In many respects Chan/Zen can be looked upon as a preliminary path which is done in preparation for the attainment of kenshō 見性 which is the intuition of our true nature. Zen is somewhat like military bootcamp which is a process of making the average person into a good soldier so they will be able to defend their homeland. Zen is demanding like in the military but somewhat different insofar as it spends a great deal of time on the inner territory of the person and their mental activity. Then, at some point the adept has to make a clearcut breakthrough, attaining the state of Buddhahood (buddhatā).
To sum it up, Zen is more about making us into good practitioners who will be able, eventually, to intuit their true nature which is the same as nirvana, including many other names such as the One Mind, true Mind or pure Mind to name just a few. Zen in this regard is not the end but more about learning the means that will be used to reach the end.
The preliminary quality of Zen is best found in Jeffrey L. Broughton’s translation of Whip for Spurring Students Onward Through the Chan Barrier Checkpoints (Changuan cejin), which he published under the title, The Chan Whip Anthology: A Companion to Zen Practice. Zen, that is, preliminary Zen, has its entire practice (gongfu) focused on intuiting our true nature (見性) which is the fundamental basis of reality.
So now let's imagine someone has made a breakthrough and reached kenshō, then what? Is their anything after enlightenment, in other words? Well, yes there is—a huge amount. This is from Treasury of the Eye of Truth Teaching Volume II by Thomas Cleary:
At that time a monk asked, “Is there any further cultivation for someone who is suddenly enlightened?”
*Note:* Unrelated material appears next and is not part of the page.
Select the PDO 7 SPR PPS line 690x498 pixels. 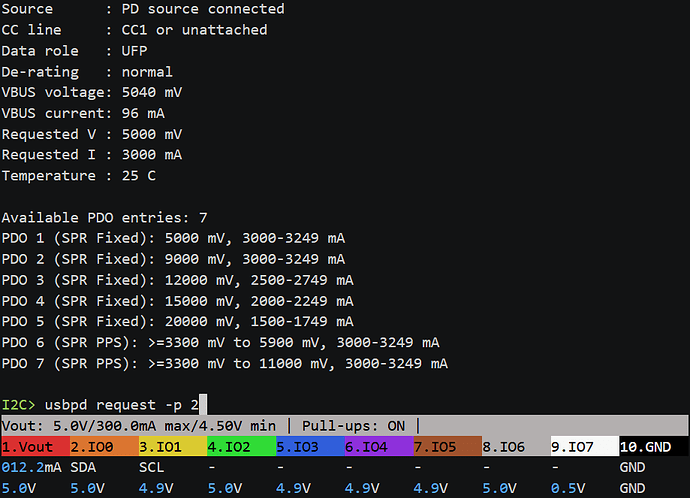click(224, 363)
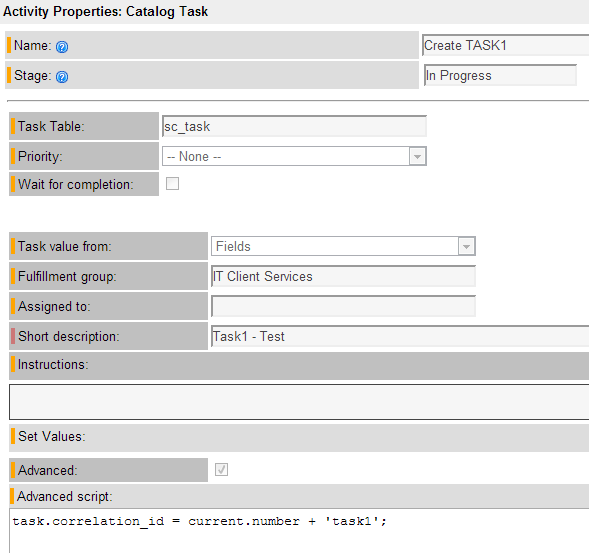Open the Priority None combo box
This screenshot has width=589, height=553.
click(x=294, y=156)
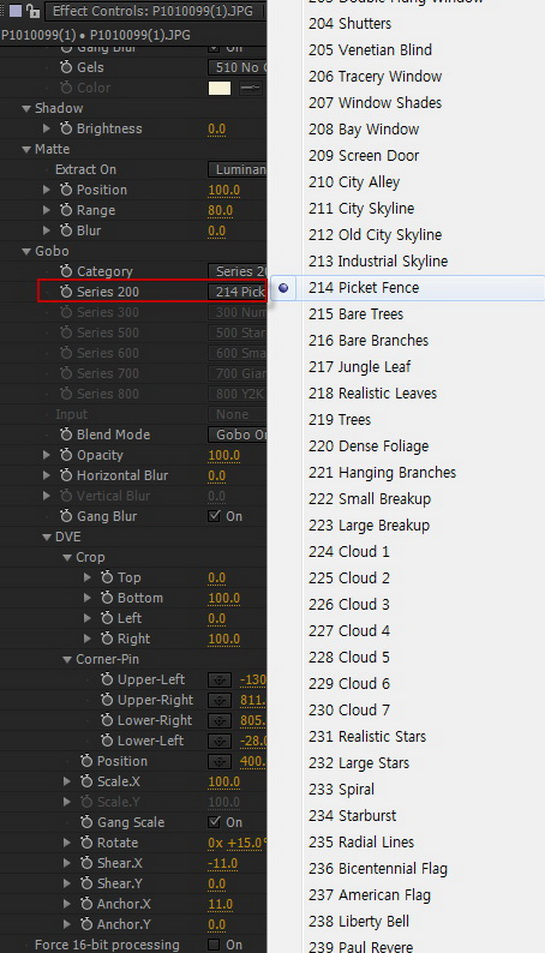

Guishan said, “If one has truly realized the fundamental, that is when one knows for oneself. Cultivation and no cultivation are a dualism. Now though a beginner attain total sudden realization of inherent truth from conditions, there is still the habit energy [vāsanā] of beginningless ages which one cannot clear away all at once. It is necessary to teach that person to clean away the currently active streaming consciousness. This is cultivation, but it doesn’t mean there is a special doctrine to teach one to practice or aim for. Gaining access to truth from hearing, when the truth heard is profound, the immaculate mind is inherently complete and illumined, and does not abide in the realm of delusion. Even if there are a hundred thousand subtle meanings according to the times, this is getting a seat, wearing clothes, and knowing how to live on your own. Essentially speaking, the nominal ground of reality does not admit a single particle, while the ways of Buddhist service do not abandon a single method. If you enter directly at a single stroke, then the sense of ordinary and holy ends, the substance of being is revealed, real and eternal; noumenon and phenomena are not separate. This is the Buddha of thusness as such.
What is really happening is the adept, who has just had kenshō, is now like a baby lion that needs to grow up (the Bodhisattva's path). He or she will go through many, many samadhis overcoming their habit energy as the luminosity becomes progressively stronger reaching a point when the everyday world the adept inhabits becomes completely filled with this mysterious luminosity.